The MySQL Master-Master replication (often in active-passive mode) is popular pattern used by many companies using MySQL for scale out. Most of the companies would have some internal scripts to handle things as automatic fallback and slave cloning but no Open Source solution was made available.
Few months ago we were asked to implement such solution for one of the customers and they kindly agreed to let us release things under GPL2 License, and we gave them reduced rate for being Open Source friendly.
So what does this tool do and how it works ?
Currently it is implemented based on Linux IP management tools and LVM for snapshot creation but we hope support for other operation systems added in the future.
It can manage master-master pair as well as other configurations such as master-master and bunch of slaves.
Typically you would define “roles” for example READER and WRITER roles for most simply case and assign them to the severs. For example you can say both servers in pair can be reader at the same time but only one of them should be writable at the same time for master-master pair.
Each of the roles will have pair of IPs associated with it in this case and it will make sure all of these IPs are handled by some server, so you can use DNS for load balancing without worrying about TTL and similar things.
If Active server fails in the pair both its READER and WRITER role will be taken over by passive node and depending on monitoring configuration it can happen within few seconds.
Such IP based high availability and load balancing does not require any extra hardware or software and works well for bunch of applications which could be implemented using different languages etc, which makes application based fallbacks problematic.
The tool also takes extra caution to prevent application mistakes. What will happen if you will write to the slave because of application error ? Well you’ll break replication often without knowing about it. You can kind of solve it with using read-only user for slave connection but what if your application simply was misconfigured and things the server is master when it is not ? To take care of this Master Master Manager makes sure only one of the nodes is writable at all times and other is set to –read-only, so unless you use user with SUPER privilege you should be safe.
It has some other neat features, for example you may configure it to remove READER role from the server if it gets too delayed with replication (or if replication breaks) so you do not have to do it in each application.

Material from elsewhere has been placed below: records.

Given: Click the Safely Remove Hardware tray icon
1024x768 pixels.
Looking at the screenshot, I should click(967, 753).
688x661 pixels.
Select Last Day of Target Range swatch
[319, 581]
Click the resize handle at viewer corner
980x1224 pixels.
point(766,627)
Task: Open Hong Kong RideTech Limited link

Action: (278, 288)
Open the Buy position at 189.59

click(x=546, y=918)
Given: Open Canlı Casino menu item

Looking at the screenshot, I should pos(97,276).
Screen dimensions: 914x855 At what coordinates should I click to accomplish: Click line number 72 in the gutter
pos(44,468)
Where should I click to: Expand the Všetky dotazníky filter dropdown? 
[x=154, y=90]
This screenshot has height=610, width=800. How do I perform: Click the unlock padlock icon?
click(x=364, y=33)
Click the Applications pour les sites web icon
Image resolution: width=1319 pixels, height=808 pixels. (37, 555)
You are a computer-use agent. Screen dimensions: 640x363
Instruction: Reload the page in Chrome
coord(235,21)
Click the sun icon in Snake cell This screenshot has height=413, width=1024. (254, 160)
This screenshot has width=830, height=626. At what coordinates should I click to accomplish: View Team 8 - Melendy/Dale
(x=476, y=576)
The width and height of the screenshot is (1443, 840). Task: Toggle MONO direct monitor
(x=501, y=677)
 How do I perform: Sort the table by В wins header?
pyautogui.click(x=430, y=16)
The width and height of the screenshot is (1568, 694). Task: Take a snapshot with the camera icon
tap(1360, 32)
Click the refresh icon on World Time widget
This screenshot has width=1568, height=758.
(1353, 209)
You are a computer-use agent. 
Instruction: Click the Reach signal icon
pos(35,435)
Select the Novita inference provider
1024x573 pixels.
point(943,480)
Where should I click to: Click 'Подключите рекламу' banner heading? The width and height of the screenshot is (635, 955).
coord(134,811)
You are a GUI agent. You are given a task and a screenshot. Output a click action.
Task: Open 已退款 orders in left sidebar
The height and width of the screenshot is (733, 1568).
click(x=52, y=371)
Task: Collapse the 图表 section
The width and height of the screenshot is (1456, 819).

We also took extra caution about making sure things can’t run out of sync silently. For example you might know if slave server reboots (say power goes down) you can’t be sure about data consistency because replication may be restarted with wrong position. Sometimes this shows up as an errors but for some query pattern it will not. MMM will detect this situation and will hold the server for administrator to decide.
One command LVM based sync is also implemented so restoring broken replication safe way becomes very easy.
Besides simple “cloning” of the nodes you can use same tool to create a backup with number of methods supported including compressed backup or incremental backups with rdiff.
Finally we have implemented safe role switch, meaning you can move writer to other node in clean way (making sure replication is still in sync) – I see too often this switch happens “dirty” way potentially risking replication inconsistencies. This is very handy if you want to restart one of servers in clusters to upgrade OS or add more RAM to the system.
This tool works well for number of customers and users but it is surely early software version so try it on your own risk and make sure to provide your feedback and suggestions.
You can learn some more about MMM here, download the tool here and have your questions answered and suggestions welcomed here
Hey.
I’ll have to take a look.
Sounds a little bit like lbpool.
We’ve been working on automatic master promotion and it should be in the next version of lbpool.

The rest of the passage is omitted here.